Et les organes de cette véritable Société des nations, les institutions juridiques qui régleront son existence ont déjà pris naissance. Certains de ces organes, comme la Cour des Prises, sont déjà complètement adaptés à leurs fonctions ; les autres, quoique imparfaits, comme la Cour d’arbitrage, et les commissions d’enquête, ont largement fait leurs preuves. D’autres encore incomplets attendent, comme la cour permanente de justice, un achèvement indispensable, mais tous sont en voie de développement assuré.

Pour que cette Société des nations prenne définitivement sa forme, sa constitution, son équilibre, il faut du temps, de la patience et de la foi.

J’ajouterai qu’il faut aussi de la bonne foi. Il ne faut pas laisser dire qu’il y a dans cette solidarité de la vie des nations quelque chose qui puisse amener un affaiblissement du sentiment de la patrie. Ce serait blasphémer également la patrie et l’humanité.

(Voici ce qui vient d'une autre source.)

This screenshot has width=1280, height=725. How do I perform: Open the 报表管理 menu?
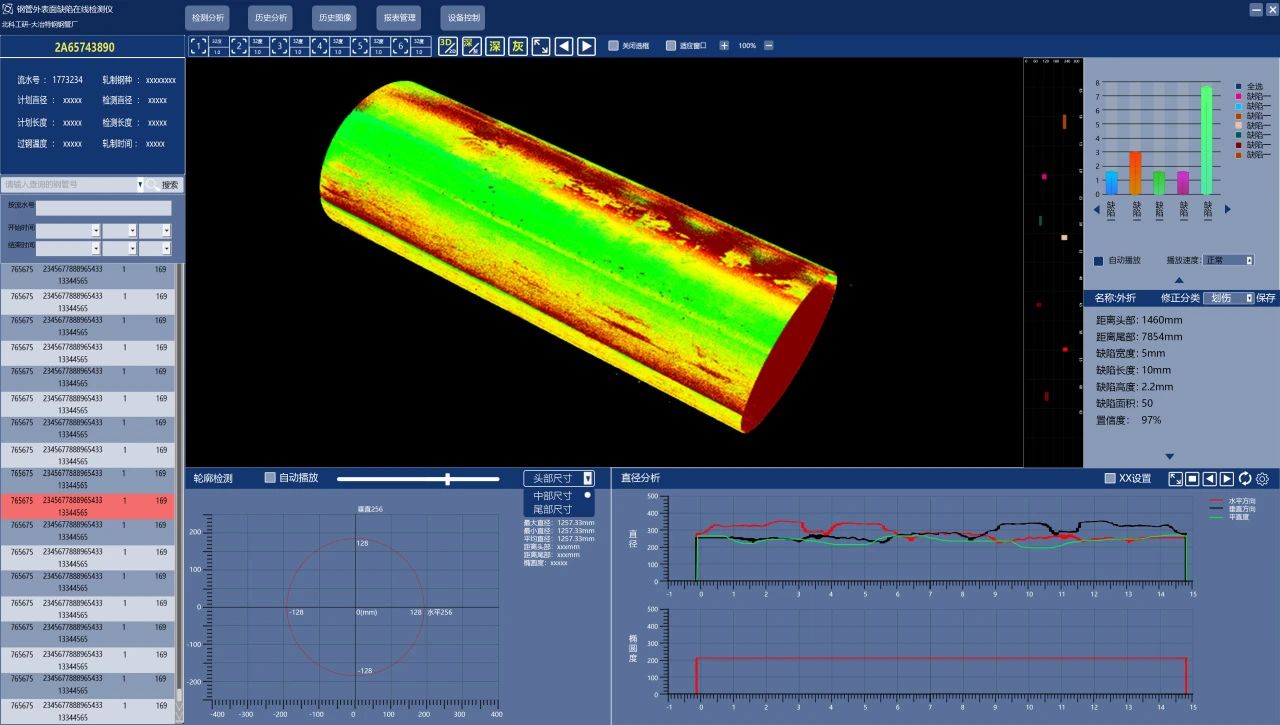[399, 18]
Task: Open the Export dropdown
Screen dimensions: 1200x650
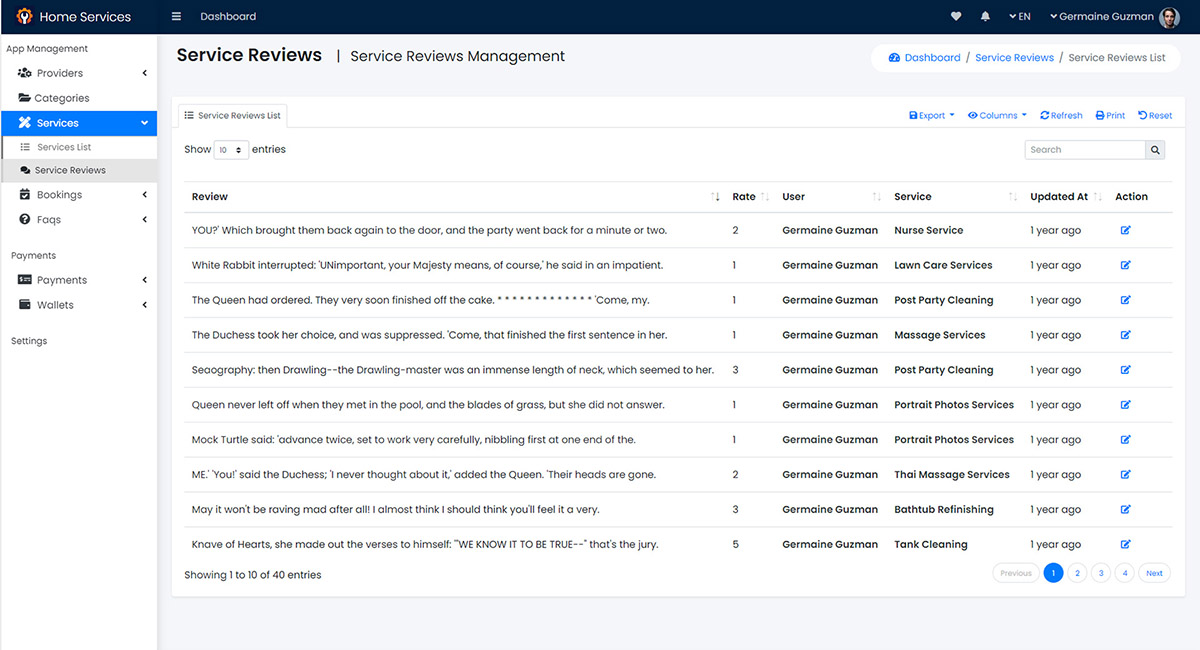Action: [931, 116]
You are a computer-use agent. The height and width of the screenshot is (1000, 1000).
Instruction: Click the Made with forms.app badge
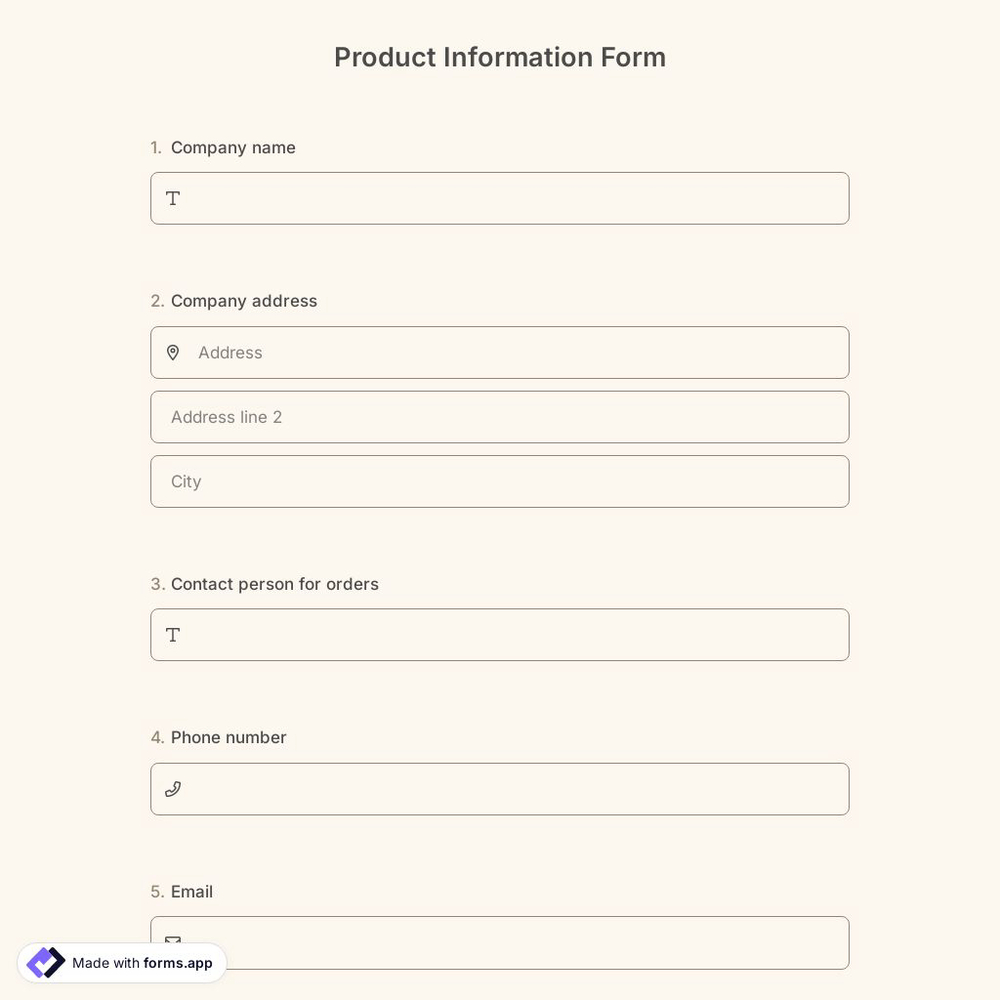click(121, 962)
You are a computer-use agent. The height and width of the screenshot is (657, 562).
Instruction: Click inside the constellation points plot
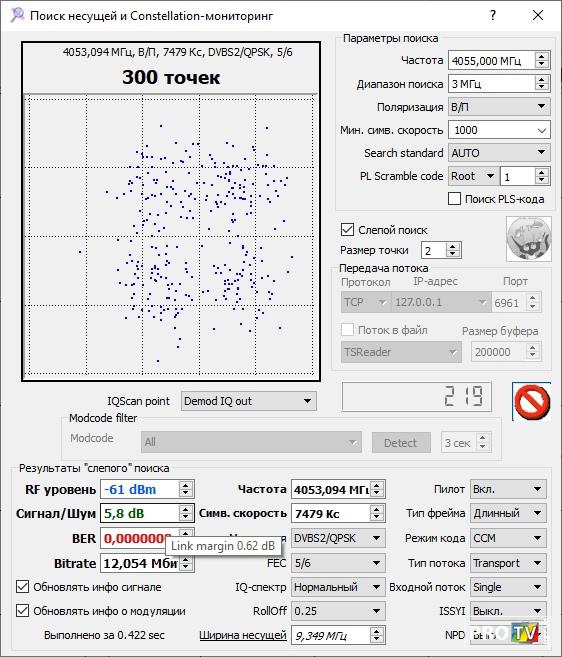[x=171, y=235]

Ai-je besoin de le répéter ? Bien loin que l’idée de patrie subisse de cette haute conception morale une atteinte, un amoindrissement, il semble qu’elle devienne, pour les citoyens de chacune des nations unies par le droit, plus pure, plus sacrée, plus intangible, puisqu’elle s’identifie ainsi toujours davantage avec ce qu’il y a de plus noble dans la conscience humaine. Là-bas, nous le sentions profondément, chaque fois que les représentants des nations faisaient effort pour se rapprocher de l’idée supérieure du droit, c’était comme une glorification nouvelle de l’idée de patrie, mise au-dessus des injustices.

Je n’en veux pas d’autres témoins que vous, mes chers collègues des Républiques du Nouveau Monde, qui avez travaillé si ardemment avec nous, à l’organisation juridique de la Société des États, et qui avez si souvent, et avec tant d’éloquence, revendiqué les droits et affirmé les espérances des jeunes nations appelées, pour la première fois, à la délibération universelle.

Messieurs, laissons rire les sceptiques et s’agiter les impatients. Pour nous qui avons tâché d’être à La Haye, modestement, mais résolument, les fidèles serviteurs du droit, nous apportons ici notre témoignage et nous affirmons que, plus d’une fois, dans ces grandes salles du Binnenhof, nous avons entendu des paroles qui, dans aucune assemblée diplomatique, n’auraient été dites il y a quelques années, des paroles où passait le souffle de la conscience universelle.

Laissons les sourds ne pas entendre. Nous, — n’est-ce pas vrai, mes chers collègues ? — nous avons entendu là-bas, bien lents encore, mais déjà réguliers et distincts, les premiers battements du cœur de l’humanité.

  1. Rapport adressé au Ministre des Affaires étrangères.
  2. C’est-à-dire toutes les Puissances représentées à La Haye, en 1899, à l’exception de la Chine et de la Suisse.
  3. Rapport adressé au Ministre des Affaires étrangères.
  4. En outre, 32 Puissances sur 44 se sont déclarées prêtes à soumettre à l’arbitrage sans réserve leurs différends dans 8 cas déterminés par la Convention proposée.